Copy out every line in the material below that contains the string "Describe". Only matches with the same capitalization count.

========================

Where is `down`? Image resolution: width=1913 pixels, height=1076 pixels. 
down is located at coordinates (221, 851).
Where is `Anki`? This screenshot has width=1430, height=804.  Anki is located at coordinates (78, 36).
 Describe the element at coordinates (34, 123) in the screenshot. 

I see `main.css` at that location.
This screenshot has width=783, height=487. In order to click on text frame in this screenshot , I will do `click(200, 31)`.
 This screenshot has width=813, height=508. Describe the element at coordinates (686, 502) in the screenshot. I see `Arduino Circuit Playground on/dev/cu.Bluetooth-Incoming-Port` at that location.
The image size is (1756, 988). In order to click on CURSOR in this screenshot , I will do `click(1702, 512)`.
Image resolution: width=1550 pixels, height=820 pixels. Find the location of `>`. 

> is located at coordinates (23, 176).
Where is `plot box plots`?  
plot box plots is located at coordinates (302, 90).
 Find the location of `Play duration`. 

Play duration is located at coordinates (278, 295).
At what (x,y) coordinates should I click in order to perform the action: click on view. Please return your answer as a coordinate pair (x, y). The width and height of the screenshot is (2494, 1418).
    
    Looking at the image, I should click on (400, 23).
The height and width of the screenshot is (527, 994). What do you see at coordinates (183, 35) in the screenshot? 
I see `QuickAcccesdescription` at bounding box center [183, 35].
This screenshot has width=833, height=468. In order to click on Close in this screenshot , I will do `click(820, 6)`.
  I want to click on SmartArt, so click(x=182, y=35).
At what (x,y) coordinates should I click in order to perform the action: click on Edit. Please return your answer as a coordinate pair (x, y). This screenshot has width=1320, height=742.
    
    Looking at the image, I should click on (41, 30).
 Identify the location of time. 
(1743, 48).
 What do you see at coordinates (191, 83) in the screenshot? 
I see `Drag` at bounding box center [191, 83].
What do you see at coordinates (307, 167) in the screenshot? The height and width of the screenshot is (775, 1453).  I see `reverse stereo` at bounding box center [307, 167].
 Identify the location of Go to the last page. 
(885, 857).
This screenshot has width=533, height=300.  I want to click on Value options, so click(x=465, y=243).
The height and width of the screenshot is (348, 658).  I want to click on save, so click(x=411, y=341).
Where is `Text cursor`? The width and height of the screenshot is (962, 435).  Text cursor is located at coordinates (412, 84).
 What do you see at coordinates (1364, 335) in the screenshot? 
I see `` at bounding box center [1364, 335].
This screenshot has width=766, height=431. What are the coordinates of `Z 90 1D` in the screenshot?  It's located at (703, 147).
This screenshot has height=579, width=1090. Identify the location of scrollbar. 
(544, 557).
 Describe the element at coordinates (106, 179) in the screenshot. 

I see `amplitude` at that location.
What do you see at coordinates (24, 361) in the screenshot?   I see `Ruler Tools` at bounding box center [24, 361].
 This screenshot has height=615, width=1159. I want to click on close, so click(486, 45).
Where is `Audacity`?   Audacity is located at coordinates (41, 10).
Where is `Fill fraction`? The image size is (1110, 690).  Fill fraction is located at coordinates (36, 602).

========================

FULL OUTPUT>
 Describe the element at coordinates (34, 123) in the screenshot. 
 This screenshot has width=813, height=508. Describe the element at coordinates (686, 502) in the screenshot. I see `Arduino Circuit Playground on/dev/cu.Bluetooth-Incoming-Port` at that location.
 Describe the element at coordinates (106, 179) in the screenshot. 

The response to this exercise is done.